Torque (or force) is a ______ quantity.

 

[Benjamin_harsh]

Insert missing word...

Torque (or force) is a ______ quantity.

negative quantity or scalar quantity.

 

[Benjamin_harsh]

what does "passes through the axle" means?

 

[jbriggs444]

scalar quantity

Torque and force are scalar quantities?! Are you sure?

 

[Benjamin_harsh]

Torque and force are scalar quantities?! Are you sure?

Sorry, both are vector quantities but how does this answer my question?

 

[jbriggs444]

Sorry, both are vector quantities but how does this answer my question?
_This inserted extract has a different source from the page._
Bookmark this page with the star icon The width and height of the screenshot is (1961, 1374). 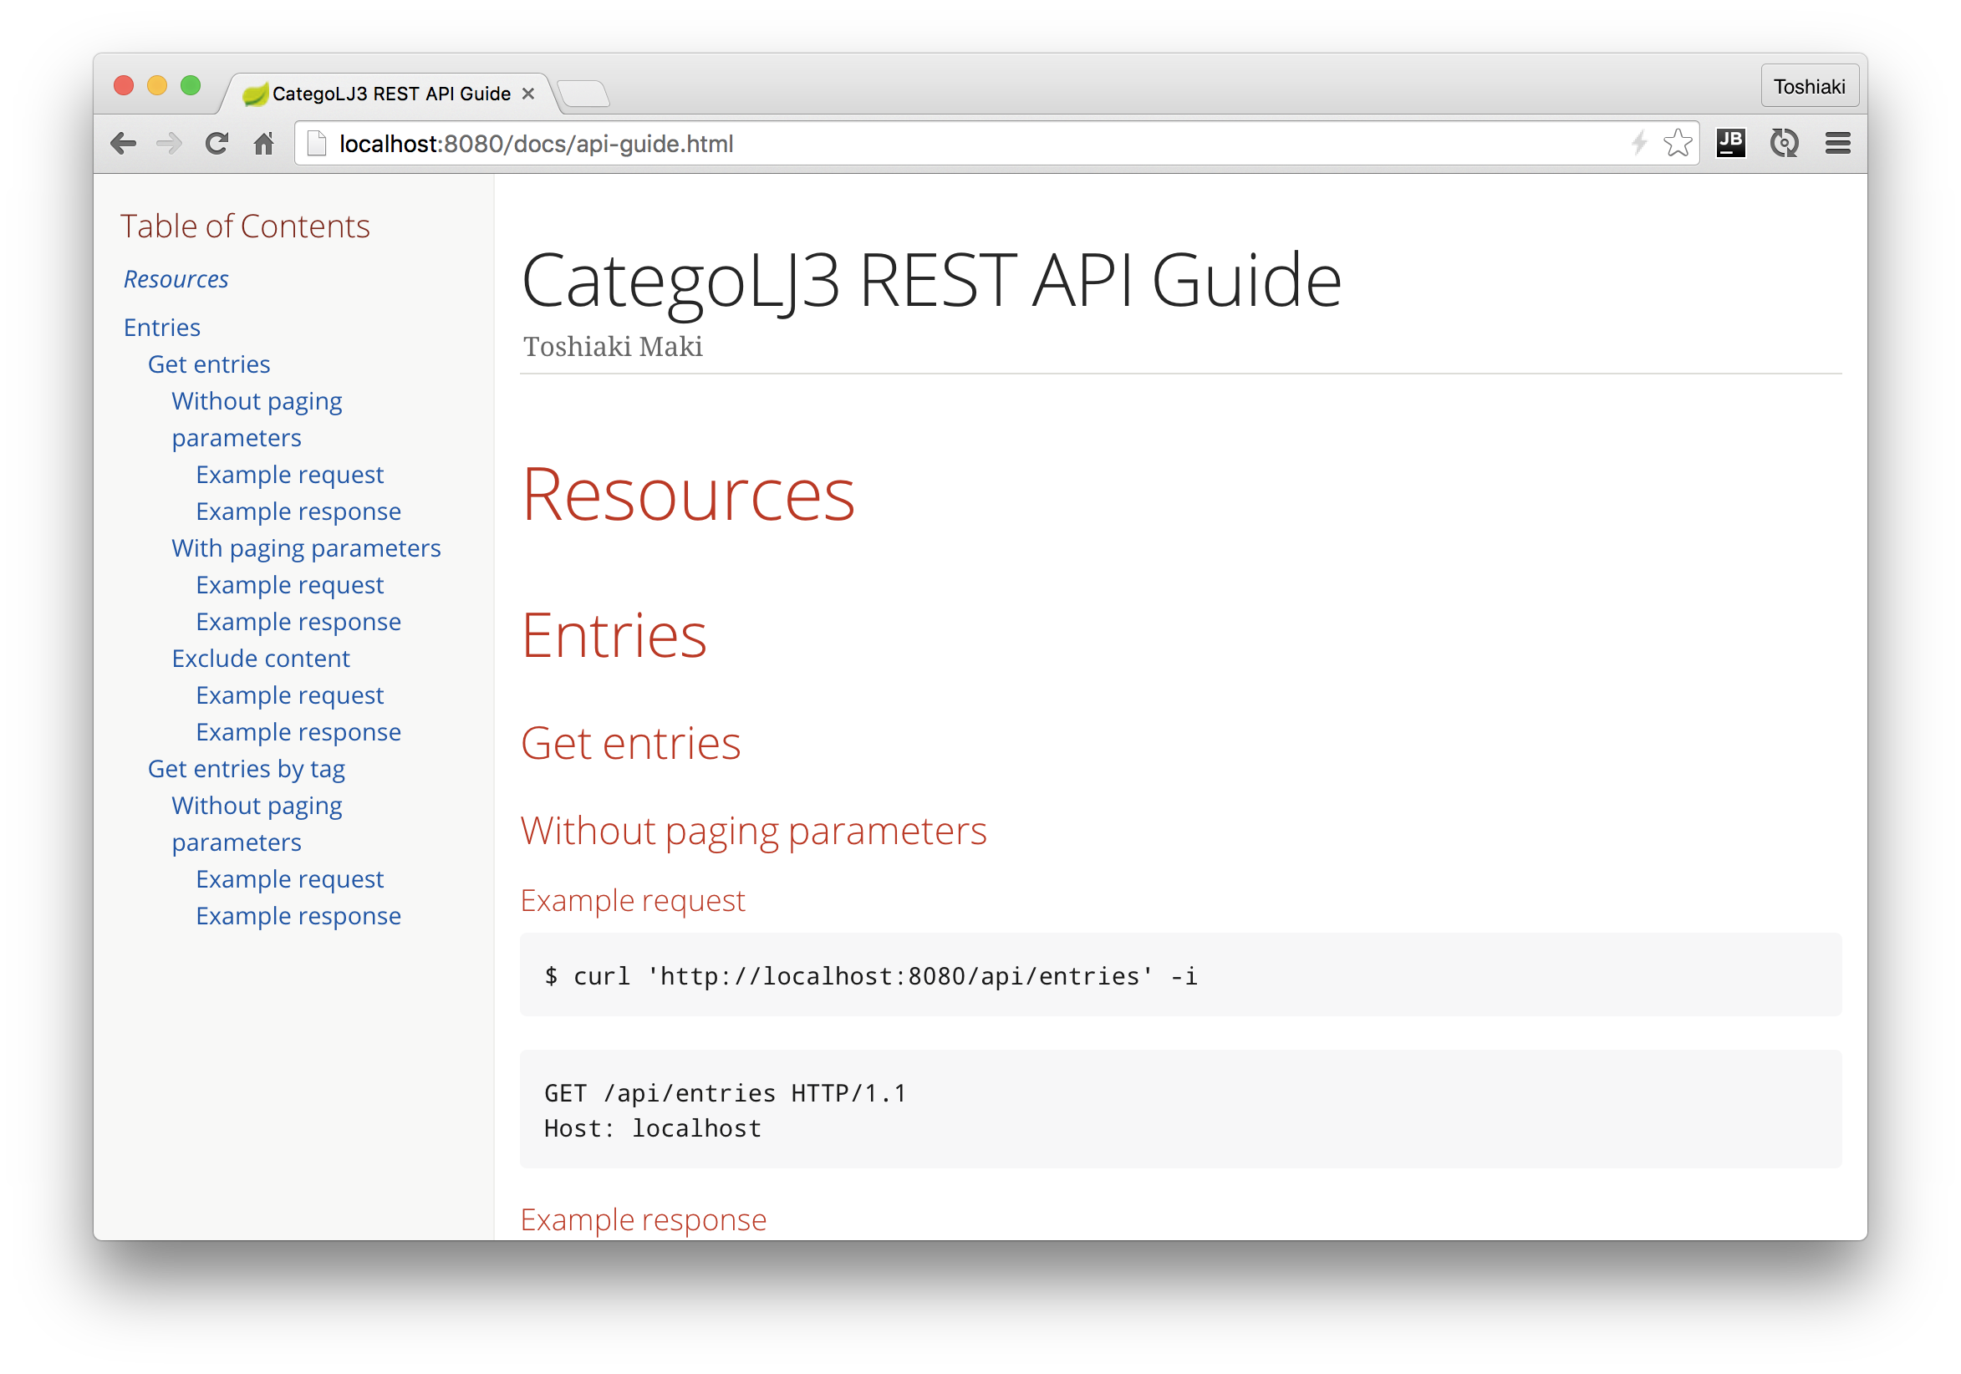pos(1677,143)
The point is that a torque has more than a magnitude. In two dimensions, it also has a sign -- clockwise or counter-clockwise. In three dimensions, it has a direction as well and can be treated as a vector.

 

[Benjamin_harsh]

In the diagram, Force 750 is acting in north east direction, It's X component will be +ve. But why negative sign is used?

 

[BvU]

Because it wants to make the wheel turn in a clockwise -- mathematically negative -- direction

Does this help ?

 

[Benjamin_harsh]

Because it wants to make the wheel turn in a clockwise -- mathematically negative -- direction

Does this help ?

I thought clockwise means positive, so what makes clockwise direction is a negative thing?

 

[BvU]

We use right-handed coordinate systems: if you rotate the x-axis over +90 degrees you end up on the y axis.

 

[jbriggs444]

I thought clockwise means positive, so what makes clockwise direction is a negative thing?

The other two torques want to make the wheel turn counter-clockwise.

Regardless of whether we label clockwise as positive or negative, one torque still acts opposite to the other two.

 

[Benjamin_harsh]

Thus, $R = 1254.89 N$ downward to the right at $θ_{x} = 44.21^{0}$ and passes through the axle.

What is the meaning of "downward to the right "? Why not "upward to the right"? How to decide it?

 

[BvU]

Your words, not ours ...

I suppose you assume the axis of rotation is horizontal ...

'to he right' isn't so easily described (but you took the 250 to be positive, so that's the +x direction)

 

[Benjamin_harsh]

'to he right' isn't so easily described (but you took the 250 to be positive, so that's the +x direction

My final answer is right or wrong?

 

[CWatters]

Your answer appears correct to me.

However you should really start your answer by declaring that you define upwards, right and anticlockwise as positive. Don't leave it to convention or let the examiner guess.

Your answer for the resultant force has components

R_X = 899.52N
R_Y = −875N

That means the resultant is to the right and downwards _because_ you defined up and right as positive.

As an exercise you could define downwards and left as positive. Then repeat all the equations and your answers then would be:

R_X = -899.52N
R_Y = 875N

That would _still_ mean the resultant is to the right and downwards _because_ this time you defined downwards and left as positive.